→ **Extracted entries**:

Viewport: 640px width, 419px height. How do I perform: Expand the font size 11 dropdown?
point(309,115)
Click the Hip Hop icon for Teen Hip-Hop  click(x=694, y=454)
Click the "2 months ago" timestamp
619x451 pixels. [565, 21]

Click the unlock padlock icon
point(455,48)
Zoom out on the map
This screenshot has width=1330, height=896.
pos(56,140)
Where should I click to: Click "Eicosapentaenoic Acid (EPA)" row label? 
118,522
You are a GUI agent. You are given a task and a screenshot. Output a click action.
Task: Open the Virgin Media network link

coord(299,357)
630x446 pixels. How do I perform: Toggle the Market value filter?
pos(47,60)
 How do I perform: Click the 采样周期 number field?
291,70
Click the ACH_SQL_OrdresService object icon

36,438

→ **Task details**:
The reply should consist of all the records, repeated exactly.

→ **Exercise output**:
Viewport: 640px width, 419px height. How do I perform: Expand the font size 11 dropdown?
point(309,115)
Click the Hip Hop icon for Teen Hip-Hop  click(x=694, y=454)
Click the "2 months ago" timestamp
619x451 pixels. [565, 21]

Click the unlock padlock icon
point(455,48)
Zoom out on the map
This screenshot has width=1330, height=896.
pos(56,140)
Where should I click to: Click "Eicosapentaenoic Acid (EPA)" row label? 
118,522
You are a GUI agent. You are given a task and a screenshot. Output a click action.
Task: Open the Virgin Media network link

coord(299,357)
630x446 pixels. How do I perform: Toggle the Market value filter?
pos(47,60)
 How do I perform: Click the 采样周期 number field?
291,70
Click the ACH_SQL_OrdresService object icon

36,438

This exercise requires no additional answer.